I would have considered an Incra table saw fence, but I do not have the space for the positioner.


----------



## Phaedrus

Dave, I can't help but notice how your fence lacks some of the features that appear to be pretty common on fences costing much less--specifically t-track mounts for feather boards on the fence, fence segments that can be slid closer and further from the fence, etc. Are these something that you find yourself missing? I do admire the precision and repeatability of cuts.

Sent from my DROID RAZR using Woodworking Talk


----------



## ponch37300

I bought this one a few years ago when it was on sale for around 30 bucks if I remember right, http://www.rockler.com/product.cfm?page=21306&site=ROCKLER. Pretty nice fence for the money. I wouldn't pay the 90 dollars or whatever for the regular price but when on sale not to bad. It's held up pretty good and the fronts are replacable if I ever need to.


----------



## Dave Paine

Phaedrus said:


> Dave, I can't help but notice how your fence lacks some of the features that appear to be pretty common on fences costing much less--specifically t-track mounts for feather boards on the fence, fence segments that can be slid closer and further from the fence, etc. Are these something that you find yourself missing? I do admire the precision and repeatability of cuts.
> 
> Sent from my DROID RAZR using Woodworking Talk


Ben, the Incra positioner can be attached to many fences.

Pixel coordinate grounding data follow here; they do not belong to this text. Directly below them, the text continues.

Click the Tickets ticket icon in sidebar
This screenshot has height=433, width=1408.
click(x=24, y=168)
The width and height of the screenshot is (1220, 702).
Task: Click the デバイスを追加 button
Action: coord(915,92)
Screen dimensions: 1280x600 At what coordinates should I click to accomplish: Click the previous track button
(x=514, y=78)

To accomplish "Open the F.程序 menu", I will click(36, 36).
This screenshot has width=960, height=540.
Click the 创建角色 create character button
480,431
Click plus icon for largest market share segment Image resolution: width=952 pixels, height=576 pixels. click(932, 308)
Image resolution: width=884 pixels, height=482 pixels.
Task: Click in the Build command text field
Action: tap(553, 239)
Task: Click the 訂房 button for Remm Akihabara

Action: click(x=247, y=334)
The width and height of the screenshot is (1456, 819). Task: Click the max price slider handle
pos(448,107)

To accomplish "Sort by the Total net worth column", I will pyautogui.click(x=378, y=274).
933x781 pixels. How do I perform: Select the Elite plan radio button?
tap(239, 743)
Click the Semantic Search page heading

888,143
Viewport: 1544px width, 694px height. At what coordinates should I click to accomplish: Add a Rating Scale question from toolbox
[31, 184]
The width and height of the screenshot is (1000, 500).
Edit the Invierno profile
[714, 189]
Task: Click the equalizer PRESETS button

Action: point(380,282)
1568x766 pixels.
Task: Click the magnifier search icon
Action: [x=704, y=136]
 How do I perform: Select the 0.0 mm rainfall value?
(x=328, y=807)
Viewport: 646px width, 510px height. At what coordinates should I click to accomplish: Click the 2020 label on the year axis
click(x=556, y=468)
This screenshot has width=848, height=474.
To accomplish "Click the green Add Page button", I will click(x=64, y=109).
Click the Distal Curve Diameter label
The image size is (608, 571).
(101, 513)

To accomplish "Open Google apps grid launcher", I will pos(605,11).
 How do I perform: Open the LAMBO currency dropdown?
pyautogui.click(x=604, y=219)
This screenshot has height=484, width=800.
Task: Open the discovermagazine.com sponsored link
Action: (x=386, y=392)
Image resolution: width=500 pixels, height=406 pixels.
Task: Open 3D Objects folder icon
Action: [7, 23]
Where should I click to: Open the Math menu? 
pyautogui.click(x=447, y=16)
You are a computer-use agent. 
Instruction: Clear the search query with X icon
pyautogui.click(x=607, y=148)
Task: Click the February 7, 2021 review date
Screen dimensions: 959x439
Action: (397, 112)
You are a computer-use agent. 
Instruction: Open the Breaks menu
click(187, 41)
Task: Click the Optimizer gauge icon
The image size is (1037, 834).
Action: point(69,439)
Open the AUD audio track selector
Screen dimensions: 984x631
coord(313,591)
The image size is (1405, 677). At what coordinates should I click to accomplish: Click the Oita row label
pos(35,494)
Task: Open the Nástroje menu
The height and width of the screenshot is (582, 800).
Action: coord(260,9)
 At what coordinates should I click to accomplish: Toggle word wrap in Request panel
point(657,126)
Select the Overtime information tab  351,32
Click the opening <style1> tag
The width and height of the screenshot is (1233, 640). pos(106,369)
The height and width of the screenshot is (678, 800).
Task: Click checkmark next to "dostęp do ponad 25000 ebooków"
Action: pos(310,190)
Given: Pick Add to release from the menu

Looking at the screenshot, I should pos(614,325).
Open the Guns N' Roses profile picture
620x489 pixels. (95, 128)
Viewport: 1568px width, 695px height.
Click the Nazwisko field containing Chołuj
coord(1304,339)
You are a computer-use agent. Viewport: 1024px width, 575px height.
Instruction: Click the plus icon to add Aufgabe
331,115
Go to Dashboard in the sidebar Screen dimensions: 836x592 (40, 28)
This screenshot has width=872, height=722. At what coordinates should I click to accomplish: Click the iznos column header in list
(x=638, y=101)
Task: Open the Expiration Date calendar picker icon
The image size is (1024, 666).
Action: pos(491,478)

http://www.incra.com/product_rtf_lspositioner_only.htm

I just have not found a pressing need to replace the fence. I have pondered this many times, when I see certain products, but have not justified the upgrade.

I mentioned earlier that my sacrificial MDF fence covers do move, but this was not clear in the picture, so I took a better picture.

I moved the segments so you can see the gap. These are held in a track in the Incra fence by home made small blocks cut out of UHMW materials which are attached by the screws you see in the picture.

I have purchased T track, which I was intended to install in the MDF. I have just not found the need yet. The times I need a stop block, I have just clamped a block to the fence.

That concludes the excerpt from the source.